Chytraeus continues by remarking (again) on the importance of the summa for rightly learning theology–it gives, as it were, pegs on which we can hang all the various bits of theological information. He then turns to the importance of philology and study of the ancient languages. Knowledge of Greek and Hebrew is not, for Chytraeus, helpful or recommended, but necessary (necessaria). Not only does it allow one to draw doctrine straight from the source, but also, as Chytraeus strikingly phrases it, to hold untranslated conversation with Christ, the prophets, and Apostles.

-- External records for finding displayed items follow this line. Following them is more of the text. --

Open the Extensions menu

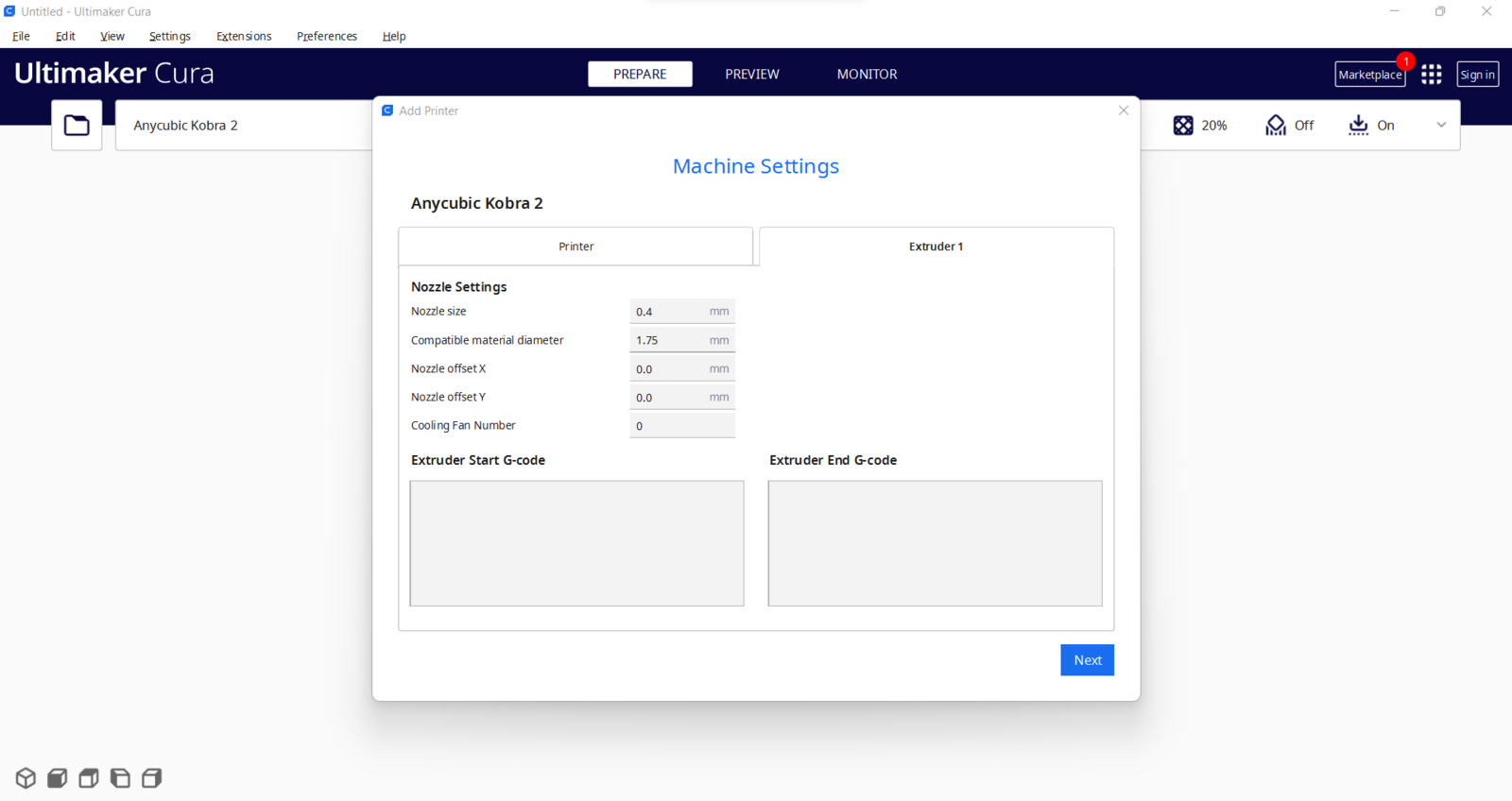coord(244,36)
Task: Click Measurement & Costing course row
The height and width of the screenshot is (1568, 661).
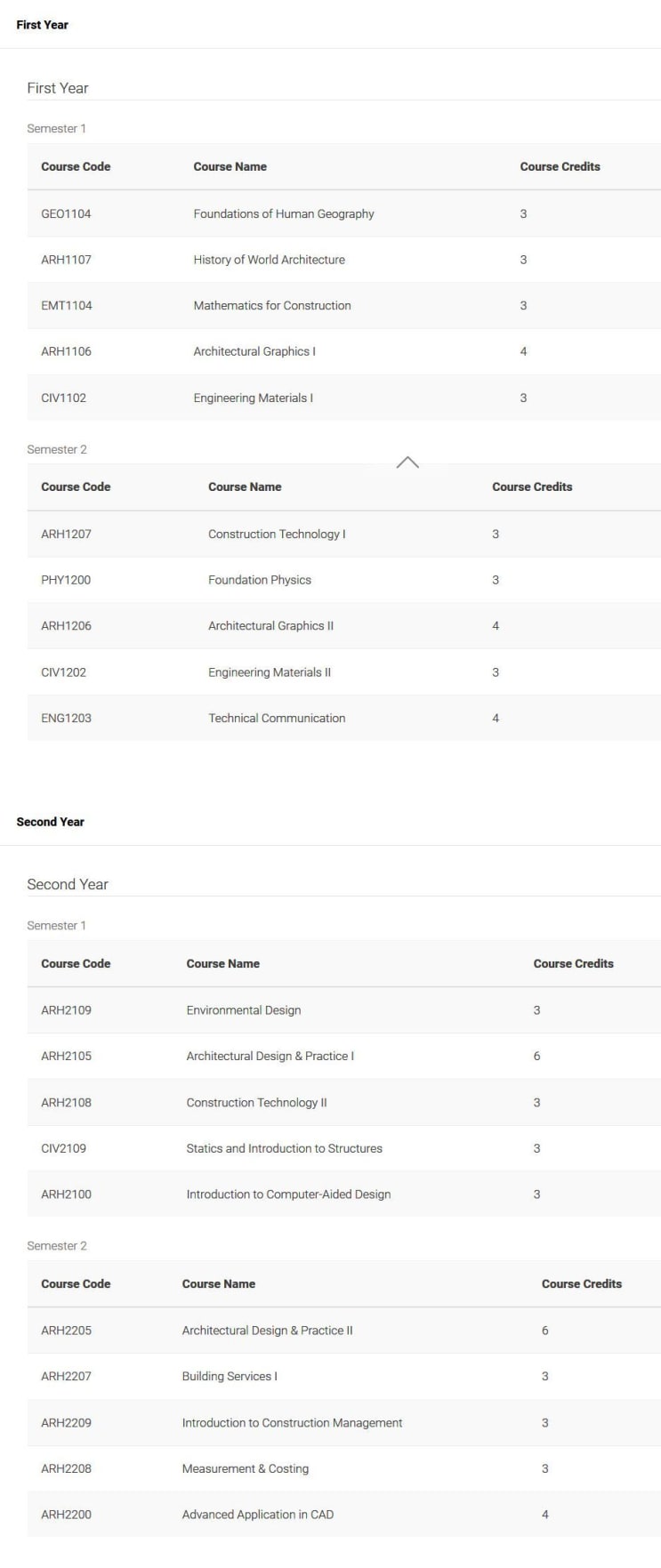Action: tap(343, 1468)
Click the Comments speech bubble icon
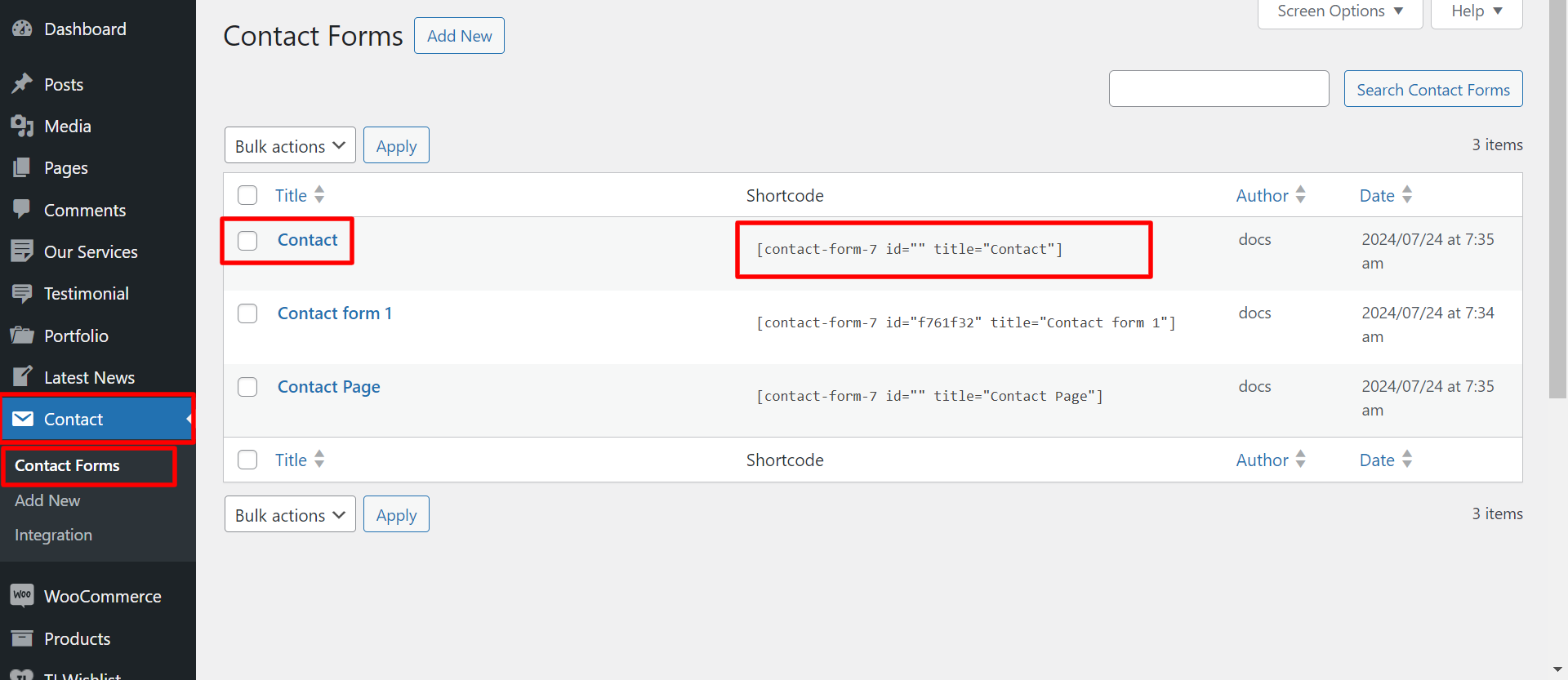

2. SUMMA DOCTRINAE Christianae, continens praecipuos articulos pia & erudita methodo expositos, animo complectenda est: ad quos omnia, quae in Theologia, legimus, audimus, discimus, dextre referantur. Hanc commodissime ex libello Examinis vel locorum Theologicorum assidue & attente lecto & relecto, studiosi discent.1
3. LINGUAE Ebraeae & Graecae cognitio necessaria est, ut ex fontibus, veram de Deo doctrinam haurire, & cum Filio Dei, Prophetis & Apostolis sine interprete colloqui possimus.
The summary of Christian doctrine, containing the chief articles expounded by a pious and learned pedagogical method, must be grasped by the mind. To these chief articles everything which we read, hear, [and] learn in theology should be rightly related. Students will learn this [summary] most advantageously from continuously and attentively reading and re-reading the little book of the Examen or Loci theologici.
The knowledge of the Hebrew and Greek languages is necessary, in order that we may be able to draw from its sources the true doctrine concerning God and to converse with the Son of God, the prophets, and the Apostles without a translator.